[Rows from a dataset]
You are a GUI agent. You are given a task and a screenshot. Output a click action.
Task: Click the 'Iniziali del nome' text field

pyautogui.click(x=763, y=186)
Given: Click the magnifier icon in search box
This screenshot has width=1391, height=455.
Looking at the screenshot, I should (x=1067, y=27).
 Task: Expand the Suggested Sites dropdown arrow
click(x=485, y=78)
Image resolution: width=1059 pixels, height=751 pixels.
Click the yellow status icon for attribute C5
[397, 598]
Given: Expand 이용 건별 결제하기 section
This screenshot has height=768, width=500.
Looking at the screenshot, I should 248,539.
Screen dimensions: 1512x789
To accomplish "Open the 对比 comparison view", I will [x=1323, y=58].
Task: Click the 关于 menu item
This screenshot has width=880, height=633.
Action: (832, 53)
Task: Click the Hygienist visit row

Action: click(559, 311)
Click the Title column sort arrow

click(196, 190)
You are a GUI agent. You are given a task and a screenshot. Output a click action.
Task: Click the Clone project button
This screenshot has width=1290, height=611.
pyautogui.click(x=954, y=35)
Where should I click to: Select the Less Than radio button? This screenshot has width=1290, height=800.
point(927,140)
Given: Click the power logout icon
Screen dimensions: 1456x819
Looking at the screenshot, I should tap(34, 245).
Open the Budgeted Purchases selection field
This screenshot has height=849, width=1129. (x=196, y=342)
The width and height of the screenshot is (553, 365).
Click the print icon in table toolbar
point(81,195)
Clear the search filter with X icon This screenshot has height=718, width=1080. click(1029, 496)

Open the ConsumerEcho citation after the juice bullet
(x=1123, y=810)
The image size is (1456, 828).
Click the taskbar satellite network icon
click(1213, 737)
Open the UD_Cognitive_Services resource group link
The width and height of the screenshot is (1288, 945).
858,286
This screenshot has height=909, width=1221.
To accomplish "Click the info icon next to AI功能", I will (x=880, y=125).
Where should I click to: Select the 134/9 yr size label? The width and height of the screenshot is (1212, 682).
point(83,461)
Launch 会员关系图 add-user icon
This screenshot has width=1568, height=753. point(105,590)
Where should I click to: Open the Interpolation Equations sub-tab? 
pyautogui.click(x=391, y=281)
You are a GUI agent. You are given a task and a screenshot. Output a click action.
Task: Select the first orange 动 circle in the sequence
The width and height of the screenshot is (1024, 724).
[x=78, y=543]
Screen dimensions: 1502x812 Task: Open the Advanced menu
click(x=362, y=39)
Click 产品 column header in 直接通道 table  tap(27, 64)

What you are asked to do:
Write out the records again, replacing each "GUI agent" with "interface agent" and changing nothing else.

Task solution:
You are a interface agent. You are given a task and a screenshot. Output a click action.
Task: Click the 'Iniziali del nome' text field

pyautogui.click(x=763, y=186)
Given: Click the magnifier icon in search box
This screenshot has width=1391, height=455.
Looking at the screenshot, I should (x=1067, y=27).
 Task: Expand the Suggested Sites dropdown arrow
click(x=485, y=78)
Image resolution: width=1059 pixels, height=751 pixels.
Click the yellow status icon for attribute C5
[397, 598]
Given: Expand 이용 건별 결제하기 section
This screenshot has height=768, width=500.
Looking at the screenshot, I should 248,539.
Screen dimensions: 1512x789
To accomplish "Open the 对比 comparison view", I will [x=1323, y=58].
Task: Click the 关于 menu item
This screenshot has width=880, height=633.
Action: (832, 53)
Task: Click the Hygienist visit row

Action: click(559, 311)
Click the Title column sort arrow

click(196, 190)
You are a interface agent. You are given a task and a screenshot. Output a click action.
Task: Click the Clone project button
This screenshot has width=1290, height=611.
pyautogui.click(x=954, y=35)
Where should I click to: Select the Less Than radio button? This screenshot has width=1290, height=800.
point(927,140)
Given: Click the power logout icon
Screen dimensions: 1456x819
Looking at the screenshot, I should tap(34, 245).
Open the Budgeted Purchases selection field
This screenshot has height=849, width=1129. (x=196, y=342)
The width and height of the screenshot is (553, 365).
Click the print icon in table toolbar
point(81,195)
Clear the search filter with X icon This screenshot has height=718, width=1080. click(1029, 496)

Open the ConsumerEcho citation after the juice bullet
(x=1123, y=810)
The image size is (1456, 828).
Click the taskbar satellite network icon
click(1213, 737)
Open the UD_Cognitive_Services resource group link
The width and height of the screenshot is (1288, 945).
858,286
This screenshot has height=909, width=1221.
To accomplish "Click the info icon next to AI功能", I will (x=880, y=125).
Where should I click to: Select the 134/9 yr size label? The width and height of the screenshot is (1212, 682).
point(83,461)
Launch 会员关系图 add-user icon
This screenshot has width=1568, height=753. point(105,590)
Where should I click to: Open the Interpolation Equations sub-tab? 
pyautogui.click(x=391, y=281)
You are a interface agent. You are given a task and a screenshot. Output a click action.
Task: Select the first orange 动 circle in the sequence
The width and height of the screenshot is (1024, 724).
[x=78, y=543]
Screen dimensions: 1502x812 Task: Open the Advanced menu
click(x=362, y=39)
Click 产品 column header in 直接通道 table  tap(27, 64)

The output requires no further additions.